ESA and NASA maintain asteroid hazard lists that contain all known asteroids with a non zero chance of colliding with the Earth in the future. Some software tools exist that are, either, capable of calculating the impact points of those asteroids, or that can estimate the impact effects of a given impact incident. However, no single tool is available that combines both aspects and enables a comprehensive risk analysis. The question is, thus, whether tools that can calculate impact location may be used to obtain a qualitative understanding of the asteroid impact risk distribution. To answer this question, two impact risk distributions that control for impact effect modelling were generated and compared.

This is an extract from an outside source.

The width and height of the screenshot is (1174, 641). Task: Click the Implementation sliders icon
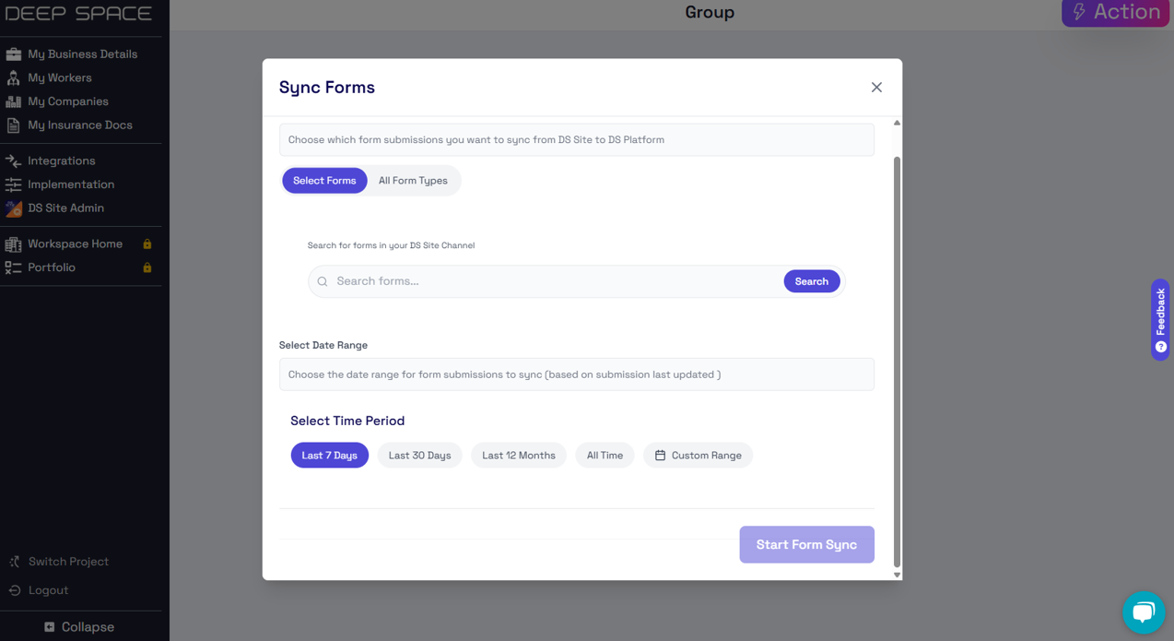tap(14, 184)
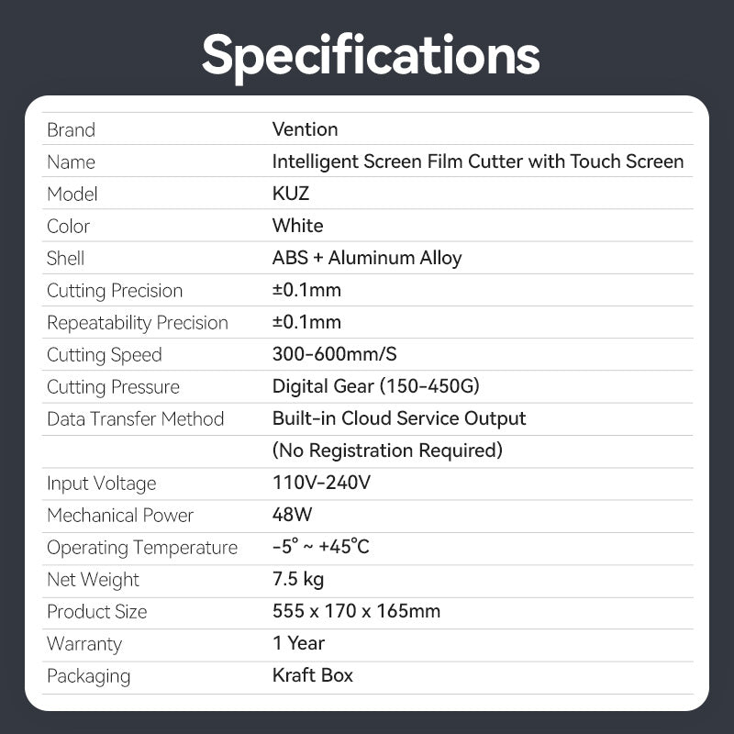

The Asteroid Risk Mitigation Optimization and Research (ARMOR) tool, in conjunction with the freely available software OrbFit, was used to project the impact probabilities of listed asteroids with a minimum diameter of 30 m onto the surface of the Earth representing a random sample (15% of all objects) of the hazard list. The resulting 261 impact corridors were visualized on a global map. Furthermore, the impact corridors were combined with Earth population data to estimate the simplified risk (without impact effects) and advanced risk (with impact effects) associated with the direct asteroid impacts that each nation faces from present to 2100 based on this sample. The relationship between risk and population size was examined for the 40 most populous countries and it was apparent that population size is a good proxy for relative risk. The advanced and simplified risk distributions were compared and the alteration of the results based on the introduction of physical impact effects was discussed. Population remained a valid proxy for relative impact risk, but the inclusion of impact effects resulted in significantly different risks, especially when considered at the national level.